Home to hundreds of food stalls and sundries shops, the structure is one of Singapore’s older hawker centers, or open-air food courts. The government built more than 100 of them from 1971 to 1986 while authorities, citing waste-management and public-health issues, enticed the island’s tens of thousands of food vendors from the streets to these facilities with multiple stalls and promises of low rent.

Though the move robbed Singapore of the lively street-food culture celebrated in many other parts of Southeast Asia, today the rough-and-tumble hawker centers thrive as community gathering spaces and lively eating houses. Here local chefs serve myriad foods hot, fresh and cheap, from Singaporean specialties like laksa (a rich, spicy, coconut broth-based soup) and chicken rice to Indian, Thai, Indonesian and even Western staples like hot dogs and spaghetti.

It was the affordable Chinatown Complex rent, minimal start-up cost and the chance to pair beers with all these local foods that in 2011 inspired Mr. Goh, 40, to open the Good Beer Company, Singapore’s first hawker stall specializing in craft brews. Offering a choice of some 60 imported bottles, the stall proved so successful that in January 2014 Mr. Goh partnered with a fellow beer merchant, Meng Chao, 47, to set up another stall, Smith Street Taps, right next door.

While Good Beer Company deals in bottled beers, Smith Street Taps began as the first Singapore stall hawking craft on tap. “It was a risk,” said Mr. Chao. “Bottles can sit on shelves, but with draft we have to turn kegs around quickly.”

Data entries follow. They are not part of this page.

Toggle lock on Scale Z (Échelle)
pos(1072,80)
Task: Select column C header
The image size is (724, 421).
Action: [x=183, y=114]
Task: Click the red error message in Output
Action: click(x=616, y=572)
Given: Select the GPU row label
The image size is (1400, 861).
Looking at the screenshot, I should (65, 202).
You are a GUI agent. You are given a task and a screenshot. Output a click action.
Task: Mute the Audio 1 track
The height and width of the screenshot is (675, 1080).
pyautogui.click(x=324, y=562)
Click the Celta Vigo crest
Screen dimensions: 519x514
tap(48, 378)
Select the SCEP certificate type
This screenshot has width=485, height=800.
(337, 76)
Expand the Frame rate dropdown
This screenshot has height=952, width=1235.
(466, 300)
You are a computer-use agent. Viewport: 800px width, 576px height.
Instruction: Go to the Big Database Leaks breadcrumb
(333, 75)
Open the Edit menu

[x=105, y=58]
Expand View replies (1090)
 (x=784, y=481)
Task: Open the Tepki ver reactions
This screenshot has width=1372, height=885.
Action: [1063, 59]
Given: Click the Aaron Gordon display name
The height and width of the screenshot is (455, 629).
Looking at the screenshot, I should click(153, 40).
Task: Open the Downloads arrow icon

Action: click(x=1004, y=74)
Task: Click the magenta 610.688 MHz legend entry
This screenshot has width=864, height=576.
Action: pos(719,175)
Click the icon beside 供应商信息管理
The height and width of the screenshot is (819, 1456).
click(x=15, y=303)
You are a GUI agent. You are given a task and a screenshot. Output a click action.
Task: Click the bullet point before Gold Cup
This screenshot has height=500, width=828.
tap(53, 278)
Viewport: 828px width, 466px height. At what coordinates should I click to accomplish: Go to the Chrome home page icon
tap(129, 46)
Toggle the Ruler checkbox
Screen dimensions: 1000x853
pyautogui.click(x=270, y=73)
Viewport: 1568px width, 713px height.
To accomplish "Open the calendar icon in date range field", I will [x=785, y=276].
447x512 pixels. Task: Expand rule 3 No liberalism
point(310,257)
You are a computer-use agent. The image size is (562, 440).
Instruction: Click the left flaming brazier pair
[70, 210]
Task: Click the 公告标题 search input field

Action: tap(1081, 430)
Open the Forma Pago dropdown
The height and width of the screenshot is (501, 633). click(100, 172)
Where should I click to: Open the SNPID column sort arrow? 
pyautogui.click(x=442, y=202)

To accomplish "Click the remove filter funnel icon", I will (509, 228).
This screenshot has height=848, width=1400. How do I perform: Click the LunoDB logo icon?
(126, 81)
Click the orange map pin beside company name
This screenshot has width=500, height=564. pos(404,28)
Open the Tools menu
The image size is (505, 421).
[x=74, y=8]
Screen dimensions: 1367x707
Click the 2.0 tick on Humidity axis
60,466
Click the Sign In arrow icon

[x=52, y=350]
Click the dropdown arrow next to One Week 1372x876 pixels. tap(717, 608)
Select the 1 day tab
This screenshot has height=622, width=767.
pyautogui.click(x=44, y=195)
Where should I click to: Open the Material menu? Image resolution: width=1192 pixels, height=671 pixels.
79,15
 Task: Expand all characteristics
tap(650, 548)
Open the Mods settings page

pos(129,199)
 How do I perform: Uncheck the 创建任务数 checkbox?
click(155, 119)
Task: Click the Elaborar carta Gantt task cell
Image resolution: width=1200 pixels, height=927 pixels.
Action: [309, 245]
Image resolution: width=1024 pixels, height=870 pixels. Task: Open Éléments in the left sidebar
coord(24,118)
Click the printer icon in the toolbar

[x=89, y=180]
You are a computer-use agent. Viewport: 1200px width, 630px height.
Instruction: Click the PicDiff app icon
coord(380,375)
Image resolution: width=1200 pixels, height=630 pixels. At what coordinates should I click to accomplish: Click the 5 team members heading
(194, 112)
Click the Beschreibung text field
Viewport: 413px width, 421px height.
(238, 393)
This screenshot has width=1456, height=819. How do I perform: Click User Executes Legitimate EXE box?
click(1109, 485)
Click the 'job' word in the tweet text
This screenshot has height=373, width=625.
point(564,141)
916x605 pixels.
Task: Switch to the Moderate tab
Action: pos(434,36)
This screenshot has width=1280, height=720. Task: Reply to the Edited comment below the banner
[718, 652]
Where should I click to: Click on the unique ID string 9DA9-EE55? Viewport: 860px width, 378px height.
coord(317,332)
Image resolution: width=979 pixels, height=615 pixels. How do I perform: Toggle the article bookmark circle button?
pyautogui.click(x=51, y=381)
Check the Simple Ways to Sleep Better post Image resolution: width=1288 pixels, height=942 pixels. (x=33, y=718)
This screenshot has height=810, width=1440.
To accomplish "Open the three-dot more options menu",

Thus far that hasn’t been a problem. Now up to 11 taps from its initial seven, Smith Street Taps fast became the de facto center of Singapore’s nascent craft beer scene, going through its 20- to 30-liter kegs within two or three days. Some beers, such as the Bomb! imperial stout from the Oklahoma-based Prairie Artisan Ales, last less than a night. “People come for beers they’ll never, ever get to try, sometimes even if they travel to their source,” Mr. Goh said.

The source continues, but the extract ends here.